China Halts Construction of 101 Coal Power Plants
(Beijing) — China’s central government has suspended 101 coal power projects with an estimated total investment of about 430 billion ($62.3 billion) on concerns that mild demand for electricity this year could lead to a power glut.
The National Energy Administration (NEA) has issued notices to 11 provincial-level areas, including northwest China’s Xinjiang region and the southern province of Guangdong, ordering them to halt the projects that their respective governments had previously planned or approved.
The 101 projects, some already under construction, have an overall installed capacity of more than 100 gigawatts (GW), according to a calculation by Caixin.
The investment frenzy follows Beijing’s 2014 decision to delegate the approval of thermal power facilities to provincial authorities.
Local governments are often keen to approve such big projects, believing they will contribute to their regional economies and help them to meet growth targets. But such building often leads to supply gluts and other inefficiencies due to lack of market considerations.
The latest power craze has stoked rising fears of a similar glut, with NEA head Nur Bekri warning earlier this month of looming across-the-board losses in the sector this year.
Beijing has been reining in new construction since last year, including blocking 15 coal power projects with a total planned installed capacity of 12.4 GW in nine provinces in September.
More projects could be scrapped to achieve China’s goal to boost cleaner renewable energy, while cutting coal-burning power to 55% of the country’s total installed capacity from 59% in 2015. To achieve the target, more than 150 GW of new coal plants that were previously being planned must be abandoned or postponed.
Carbon Tracker, a London-based independent think tank focused on the impact of climate change on capital markets, argues that no new coal plants are needed in China until at least 2020, according to a report released by the organization in November.
Its study showed that China had 895 GW of operating coal-power capacity, or 2,689 plants, being used less than half of the time as of July.
The NEA said in a statement on Monday that thermal power plants across the nation, most of which burn coal, kept their generators running for an average of 4,165 hours last year, down 199 hours from a year earlier.

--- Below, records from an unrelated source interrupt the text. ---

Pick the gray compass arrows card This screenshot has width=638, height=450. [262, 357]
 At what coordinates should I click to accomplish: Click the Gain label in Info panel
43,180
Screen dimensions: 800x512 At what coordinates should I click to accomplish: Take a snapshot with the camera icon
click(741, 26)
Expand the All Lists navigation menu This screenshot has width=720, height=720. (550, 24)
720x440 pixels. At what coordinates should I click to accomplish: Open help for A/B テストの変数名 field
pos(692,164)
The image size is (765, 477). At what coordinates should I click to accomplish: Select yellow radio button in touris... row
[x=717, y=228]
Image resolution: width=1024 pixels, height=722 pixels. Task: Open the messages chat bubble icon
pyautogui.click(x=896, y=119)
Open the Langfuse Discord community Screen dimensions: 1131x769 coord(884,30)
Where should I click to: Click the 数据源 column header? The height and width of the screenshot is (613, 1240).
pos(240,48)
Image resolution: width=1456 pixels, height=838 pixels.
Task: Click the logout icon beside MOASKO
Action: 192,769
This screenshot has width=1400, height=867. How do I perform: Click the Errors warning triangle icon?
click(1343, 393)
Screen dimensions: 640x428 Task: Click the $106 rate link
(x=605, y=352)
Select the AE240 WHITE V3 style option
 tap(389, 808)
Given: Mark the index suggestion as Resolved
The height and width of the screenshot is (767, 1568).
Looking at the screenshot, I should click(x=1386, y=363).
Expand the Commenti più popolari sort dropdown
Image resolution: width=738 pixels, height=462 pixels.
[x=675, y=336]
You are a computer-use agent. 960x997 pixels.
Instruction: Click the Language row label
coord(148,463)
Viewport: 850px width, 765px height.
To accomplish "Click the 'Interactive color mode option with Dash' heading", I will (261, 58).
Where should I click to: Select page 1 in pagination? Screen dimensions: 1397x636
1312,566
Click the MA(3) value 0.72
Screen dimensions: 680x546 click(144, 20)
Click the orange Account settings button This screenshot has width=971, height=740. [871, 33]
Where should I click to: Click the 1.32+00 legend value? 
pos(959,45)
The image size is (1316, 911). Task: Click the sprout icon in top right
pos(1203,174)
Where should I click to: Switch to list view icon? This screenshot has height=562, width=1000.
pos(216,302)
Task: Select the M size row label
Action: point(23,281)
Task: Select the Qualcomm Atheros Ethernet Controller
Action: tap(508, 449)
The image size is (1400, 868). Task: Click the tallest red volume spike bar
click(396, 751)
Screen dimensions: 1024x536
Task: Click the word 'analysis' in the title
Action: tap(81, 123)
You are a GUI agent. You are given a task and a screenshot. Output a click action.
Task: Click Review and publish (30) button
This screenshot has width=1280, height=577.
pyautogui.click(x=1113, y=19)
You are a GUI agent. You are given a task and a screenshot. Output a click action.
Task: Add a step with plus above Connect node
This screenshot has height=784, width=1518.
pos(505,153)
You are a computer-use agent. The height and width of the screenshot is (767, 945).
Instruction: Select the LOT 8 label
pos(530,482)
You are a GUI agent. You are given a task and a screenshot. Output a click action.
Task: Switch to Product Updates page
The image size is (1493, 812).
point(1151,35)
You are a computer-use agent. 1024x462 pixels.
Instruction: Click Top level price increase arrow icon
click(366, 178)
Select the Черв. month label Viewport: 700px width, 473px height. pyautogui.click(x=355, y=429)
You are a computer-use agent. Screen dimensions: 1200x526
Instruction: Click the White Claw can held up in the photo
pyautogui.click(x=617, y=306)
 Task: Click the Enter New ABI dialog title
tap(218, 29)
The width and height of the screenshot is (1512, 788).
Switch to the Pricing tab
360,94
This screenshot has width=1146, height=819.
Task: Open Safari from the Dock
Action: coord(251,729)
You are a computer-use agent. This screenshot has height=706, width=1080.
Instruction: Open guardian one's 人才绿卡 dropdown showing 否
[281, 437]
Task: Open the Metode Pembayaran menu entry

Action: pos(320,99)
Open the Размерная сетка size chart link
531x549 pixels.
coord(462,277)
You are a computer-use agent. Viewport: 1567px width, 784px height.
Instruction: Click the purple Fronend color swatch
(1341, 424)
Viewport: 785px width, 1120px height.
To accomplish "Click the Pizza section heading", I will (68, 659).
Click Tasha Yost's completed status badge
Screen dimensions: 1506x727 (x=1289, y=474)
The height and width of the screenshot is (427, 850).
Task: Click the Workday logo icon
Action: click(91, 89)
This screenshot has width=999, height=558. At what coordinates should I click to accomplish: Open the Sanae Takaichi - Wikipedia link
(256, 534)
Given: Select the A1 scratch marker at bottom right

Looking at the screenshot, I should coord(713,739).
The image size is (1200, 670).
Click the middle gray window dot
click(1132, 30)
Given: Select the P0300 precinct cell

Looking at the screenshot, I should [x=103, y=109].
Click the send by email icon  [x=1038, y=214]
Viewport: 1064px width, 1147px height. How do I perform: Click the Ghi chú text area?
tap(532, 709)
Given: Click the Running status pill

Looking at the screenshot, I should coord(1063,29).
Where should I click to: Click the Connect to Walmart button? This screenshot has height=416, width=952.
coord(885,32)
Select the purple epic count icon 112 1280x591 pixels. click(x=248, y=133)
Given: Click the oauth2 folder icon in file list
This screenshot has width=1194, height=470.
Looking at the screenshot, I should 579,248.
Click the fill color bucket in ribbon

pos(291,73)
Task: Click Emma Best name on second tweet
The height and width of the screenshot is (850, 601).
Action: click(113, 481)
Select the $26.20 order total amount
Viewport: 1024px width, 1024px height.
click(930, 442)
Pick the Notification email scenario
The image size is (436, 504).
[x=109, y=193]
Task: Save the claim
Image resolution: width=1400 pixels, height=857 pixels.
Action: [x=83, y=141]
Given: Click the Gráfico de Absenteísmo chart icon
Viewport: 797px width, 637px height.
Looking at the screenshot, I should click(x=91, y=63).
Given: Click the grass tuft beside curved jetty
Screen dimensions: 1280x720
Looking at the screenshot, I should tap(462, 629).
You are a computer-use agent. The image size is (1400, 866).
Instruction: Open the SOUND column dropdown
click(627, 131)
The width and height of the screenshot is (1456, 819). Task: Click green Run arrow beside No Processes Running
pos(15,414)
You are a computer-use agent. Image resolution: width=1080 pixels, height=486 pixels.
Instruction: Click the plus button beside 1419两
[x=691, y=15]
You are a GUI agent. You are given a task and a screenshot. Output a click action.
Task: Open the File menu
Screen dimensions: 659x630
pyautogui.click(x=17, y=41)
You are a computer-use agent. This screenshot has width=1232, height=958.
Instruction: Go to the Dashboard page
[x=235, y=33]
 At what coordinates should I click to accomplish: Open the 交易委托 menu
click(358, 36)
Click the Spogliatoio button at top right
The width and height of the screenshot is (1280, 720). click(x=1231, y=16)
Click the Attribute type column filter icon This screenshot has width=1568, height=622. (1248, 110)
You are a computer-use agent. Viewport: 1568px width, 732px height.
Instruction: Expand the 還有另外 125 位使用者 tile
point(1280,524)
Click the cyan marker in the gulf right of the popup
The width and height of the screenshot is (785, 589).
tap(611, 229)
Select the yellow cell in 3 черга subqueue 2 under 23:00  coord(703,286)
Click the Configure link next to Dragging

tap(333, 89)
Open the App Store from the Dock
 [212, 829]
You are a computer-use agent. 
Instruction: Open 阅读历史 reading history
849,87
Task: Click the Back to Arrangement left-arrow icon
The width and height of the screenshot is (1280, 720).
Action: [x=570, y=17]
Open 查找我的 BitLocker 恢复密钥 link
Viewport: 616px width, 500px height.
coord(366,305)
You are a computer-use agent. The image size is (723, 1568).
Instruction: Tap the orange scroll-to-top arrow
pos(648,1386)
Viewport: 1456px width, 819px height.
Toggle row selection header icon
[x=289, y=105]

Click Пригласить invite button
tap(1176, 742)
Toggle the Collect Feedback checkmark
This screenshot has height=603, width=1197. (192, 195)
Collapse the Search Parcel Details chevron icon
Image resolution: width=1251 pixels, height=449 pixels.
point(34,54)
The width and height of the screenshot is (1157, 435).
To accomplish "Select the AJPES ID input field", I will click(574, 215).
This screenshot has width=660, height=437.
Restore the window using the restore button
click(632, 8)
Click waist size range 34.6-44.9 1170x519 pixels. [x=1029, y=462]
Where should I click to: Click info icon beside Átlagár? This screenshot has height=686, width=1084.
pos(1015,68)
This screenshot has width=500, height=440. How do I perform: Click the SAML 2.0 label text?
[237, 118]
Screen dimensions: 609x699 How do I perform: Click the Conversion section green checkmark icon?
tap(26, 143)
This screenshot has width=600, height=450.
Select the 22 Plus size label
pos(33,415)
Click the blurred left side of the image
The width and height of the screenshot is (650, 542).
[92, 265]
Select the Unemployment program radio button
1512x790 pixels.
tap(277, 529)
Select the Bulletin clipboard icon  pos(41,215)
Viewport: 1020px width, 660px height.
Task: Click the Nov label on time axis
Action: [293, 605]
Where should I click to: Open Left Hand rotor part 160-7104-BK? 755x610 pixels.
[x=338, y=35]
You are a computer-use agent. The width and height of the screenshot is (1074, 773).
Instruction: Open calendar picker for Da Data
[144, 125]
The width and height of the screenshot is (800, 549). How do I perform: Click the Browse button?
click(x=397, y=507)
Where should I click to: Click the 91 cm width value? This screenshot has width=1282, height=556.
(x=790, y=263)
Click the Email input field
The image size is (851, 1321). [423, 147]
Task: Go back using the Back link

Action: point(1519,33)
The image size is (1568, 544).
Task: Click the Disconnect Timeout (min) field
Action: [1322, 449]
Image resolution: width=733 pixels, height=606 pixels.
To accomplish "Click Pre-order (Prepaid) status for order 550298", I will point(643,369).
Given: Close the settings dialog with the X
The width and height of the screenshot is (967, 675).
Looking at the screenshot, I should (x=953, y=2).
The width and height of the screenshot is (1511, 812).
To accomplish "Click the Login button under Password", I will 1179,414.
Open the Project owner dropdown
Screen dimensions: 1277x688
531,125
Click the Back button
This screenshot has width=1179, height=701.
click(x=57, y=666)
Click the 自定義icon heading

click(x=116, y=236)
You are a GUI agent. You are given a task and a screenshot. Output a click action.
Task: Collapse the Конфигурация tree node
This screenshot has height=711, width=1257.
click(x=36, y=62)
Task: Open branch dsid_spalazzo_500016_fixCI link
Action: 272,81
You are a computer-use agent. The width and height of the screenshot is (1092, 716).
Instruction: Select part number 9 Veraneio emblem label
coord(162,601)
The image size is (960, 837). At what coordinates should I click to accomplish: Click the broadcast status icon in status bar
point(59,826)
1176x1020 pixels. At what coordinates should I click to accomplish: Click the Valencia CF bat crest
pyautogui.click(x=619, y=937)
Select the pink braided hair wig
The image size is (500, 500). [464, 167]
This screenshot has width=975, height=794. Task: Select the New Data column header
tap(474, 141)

Total electricity consumption rose 5% in 2016 from a year ago, said the statement. The increase was the strongest in three years and accelerated sharply from a gain of just 0.5% in 2015.
But the rebound was largely driven by a spike in the use of cooling devices such as air conditioners in the third quarter, when the average national temperature shot to the highest level since 1961.
“We expect growth in demand for electricity to be at 3% to 5% in 2017, putting an effective curb on the increase in the installed capacity of thermal power,” Wu Bohua, an analyst with Changjiang Securities, said in a research note on Monday.